__Reading text__:
####################
Tuesday, July 2, 2013

How not to start off your day ..



This morning I started my day with a surgery. Thanks to agoraphobia I have a hard time (Well let me be honest).. I am a nervous anxiety filled wreck at even Dr appt and especially surgeries. The staff were all absolutely wonderful and sweet including my Dr. But I was still completely tense and the pulse monitor agreed, but I am happy to say I made it through and I don't regret it and am glad I went through with it. This blog was born as I sat at a Dr. Appointment last month and I'm grateful for all the wonderful new people I am meeting thanks to this blog. I know appointments are agonizing but we really must push ourselves to take care of ourselves. Time for me to get a little rest.. Goodnight all

Monday, July 1, 2013

I'm A Terrible Cook!
####################
Dataset entries:
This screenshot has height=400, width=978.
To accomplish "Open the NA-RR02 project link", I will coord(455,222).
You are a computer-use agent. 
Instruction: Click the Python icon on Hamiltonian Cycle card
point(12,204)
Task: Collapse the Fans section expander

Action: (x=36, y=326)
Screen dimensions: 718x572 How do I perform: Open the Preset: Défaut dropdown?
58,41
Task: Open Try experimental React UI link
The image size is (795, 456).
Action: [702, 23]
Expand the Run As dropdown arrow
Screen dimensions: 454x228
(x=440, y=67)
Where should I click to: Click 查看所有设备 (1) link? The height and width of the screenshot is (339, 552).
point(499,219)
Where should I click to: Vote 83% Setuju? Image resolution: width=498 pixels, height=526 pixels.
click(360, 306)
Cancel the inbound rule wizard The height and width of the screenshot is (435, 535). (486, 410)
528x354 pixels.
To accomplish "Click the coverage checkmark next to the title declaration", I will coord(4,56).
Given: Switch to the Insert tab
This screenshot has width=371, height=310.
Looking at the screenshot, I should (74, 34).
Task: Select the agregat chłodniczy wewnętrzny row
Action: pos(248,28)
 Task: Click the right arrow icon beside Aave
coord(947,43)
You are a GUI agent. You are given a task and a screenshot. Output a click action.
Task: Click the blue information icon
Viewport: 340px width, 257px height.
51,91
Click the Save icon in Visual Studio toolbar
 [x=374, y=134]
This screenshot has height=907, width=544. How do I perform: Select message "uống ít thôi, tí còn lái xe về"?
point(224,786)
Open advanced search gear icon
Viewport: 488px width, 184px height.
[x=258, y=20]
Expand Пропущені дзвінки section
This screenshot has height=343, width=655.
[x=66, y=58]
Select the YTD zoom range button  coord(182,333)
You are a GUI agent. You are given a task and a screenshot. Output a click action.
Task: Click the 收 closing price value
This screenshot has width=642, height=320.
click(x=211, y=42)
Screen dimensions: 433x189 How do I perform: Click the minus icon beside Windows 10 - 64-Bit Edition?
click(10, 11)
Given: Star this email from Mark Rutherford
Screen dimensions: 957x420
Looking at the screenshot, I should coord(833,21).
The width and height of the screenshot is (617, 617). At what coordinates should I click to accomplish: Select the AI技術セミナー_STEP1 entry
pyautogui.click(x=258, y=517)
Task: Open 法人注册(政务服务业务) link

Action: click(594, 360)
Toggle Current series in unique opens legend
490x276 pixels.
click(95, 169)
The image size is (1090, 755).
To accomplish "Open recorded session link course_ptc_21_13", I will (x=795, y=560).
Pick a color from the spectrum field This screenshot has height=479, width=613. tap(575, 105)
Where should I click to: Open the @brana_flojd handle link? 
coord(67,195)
####################
__Task set__:
1 – Translate this sentence from the blog text into Spanish: "I know appointments are agonizing but we really must push ourselves to take care of ourselves."
2 – Answer these questions about the blog text:
(a) On what date is the post about the surgery dated?
(b) What condition does the writer say makes appointments hard?
(c) Where was the writer sitting when the blog was born?
3 – Write a continuation of the blog text, starting after its final line, "I'm A Terrible Cook!"
These data are separate material and have no connection to the blog text.

__Answers given__:
1 – Sé que las citas son angustiosas, pero realmente debemos esforzarnos para cuidarnos.

2 –
(a) Tuesday, July 2, 2013
(b) Agoraphobia
(c) At a Dr. appointment last month

3 –
Ok I said it. "I am a terrible cook." It's not for a lack of trying. I follow recipes but the end product usually still isn't delicious. So with that being said. I am going to add new post to the blog. Recipes I tried that came out YUMMY! That means if I can manage to make it, it must be easy to make and hard to mess up. So I will post successes with the link to the recipe since we all know I do not have the cooking aptitude to create my own recipes. Tonight's dish... Stuffed Shells <--- Recipe Link





And it was absolutely delicious and relatively easy to make. As you can see I think I overstuffed mine alittle but it was still yummy!! Mmmmm

Sunday, June 30, 2013

The Latest Agoraphobic Adventure (Can You Guess?)



Yes blueberries! There is a small blueberry patch near my home and I am happy to say that I made it there... And was able to stay long enough to pick a bucket full. YAY! Plus capture a few pictures.. I am so thankful.

Saturday, June 29, 2013

"Why Even an Hour Can Make a Difference"



This picture was taken as I attempted to get a few groceries.. I was having a horrible time yesterday
and fled out of the store without buying anything.. I sat in my car feeling hopeless, defeated, and my
anxiety was horrible. I thought I will never be able to get groceries and do everything on my own. Why
am I like this? Why can't I be normal? I won't go into every symptom because I know it can be a trigger
for some. So I left the store but I didn't go home. I parked the car and sat for awhile, then I walked
around and calmed down. And about an hour later this happened..




The store was less crowded. I was alittle calmer and I was able to get the groceries I needed.. (smiles)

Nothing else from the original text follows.